Wien. (bau) Kuratiert vom Filmfestival Viennale zeigt das Wiener Stadtfernsehen W24 monatlich am ersten Donnerstag im Monat um 21 Uhr einen Dokumentarfilm, der auf der Viennale zu sehen war und für besondere Aufmerksamkeit gesorgt hat. Diesen Donnerstag steht der österreichische Dokumentarfilm "Bock for President" auf dem Programm.

Die beiden österreichisch-iranischen Regisseure Houchang Allahyari und Tom-Dariusch Allahyari haben dabei die ehemalige Erzieherin Ute Bock, die durch ihren Einsatz für Flüchtlinge zu einer bekannten, öffentlichen Figur geworden ist, begleitet. Die 90-minütige Kino-Doku erzählt über eine Frau, die in Österreich zu einem Symbol für den menschlichen Umgang mit Asylwerbern geworden ist. Von vielen verzweifelten Menschen wird sie "Mama Bock" genannt und ist für eben diese oft die erste Adresse aber auch letzte Hoffnung zugleich. Die beiden Filmemacher haben Ute Bock über einen Zeitraum von zwei Jahren mit der Kamera in ihrem Arbeitsalltag und auch in ihrem Privatleben begleitet und diese außergewöhnliche Frau mit ihrem Engagement, aber auch ihren Widersprüchen porträtiert.

"Die raue, aber zutiefst menschliche Art dieser Frau sorgt sogar inmitten der menschlichen Tragödien in manchen Momenten für Komik", so die Regisseure über den Film.

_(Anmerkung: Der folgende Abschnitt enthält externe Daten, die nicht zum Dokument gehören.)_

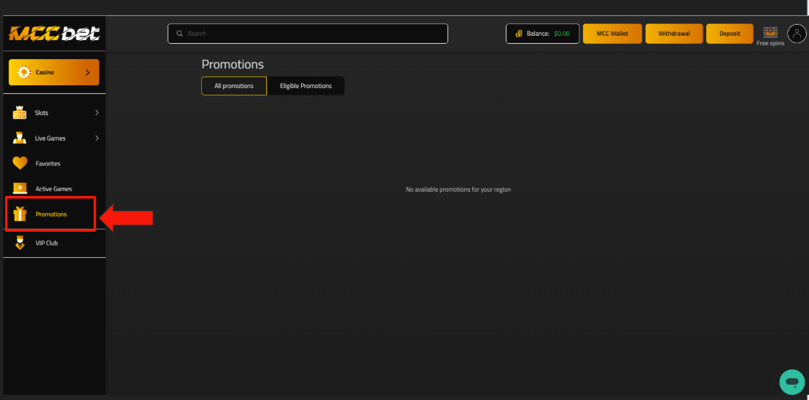This screenshot has width=809, height=400.
Task: Click the Live Games dealer icon
Action: 20,138
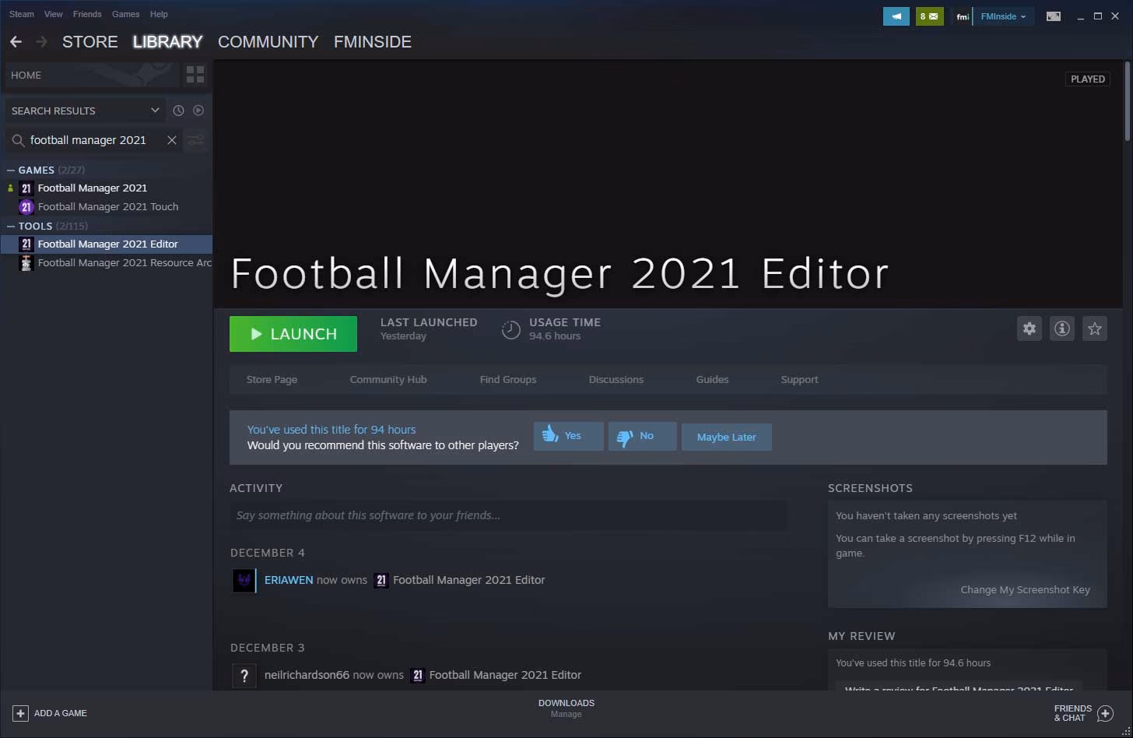
Task: Click the info circle icon for game details
Action: tap(1061, 328)
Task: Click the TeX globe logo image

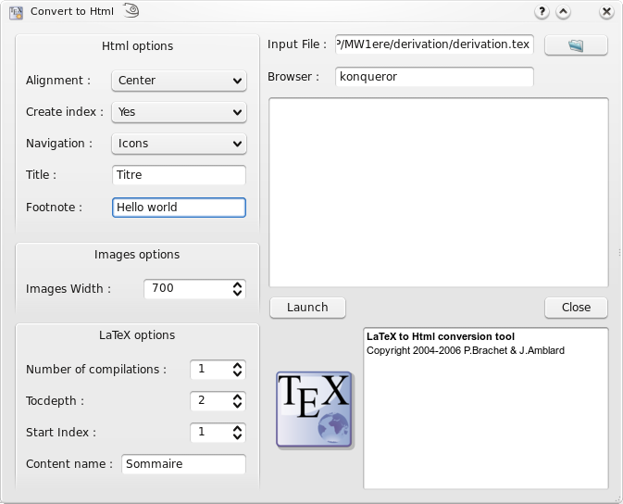Action: coord(315,410)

Neben Ute Bock spielen auch ihre Klienten und Mitarbeiter eine wichtige Rolle im Film. "Gerade in einer Zeit, in der Menschlichkeit und Solidarität massiv in Frage gestellt werden, bietet Ute Bock ein Beispiel dafür, wie viel das Engagement eines einzelnen Menschen erreichen kann. Die Zuschauer sollen das Kino nicht deprimiert verlassen, sondern inspiriert!"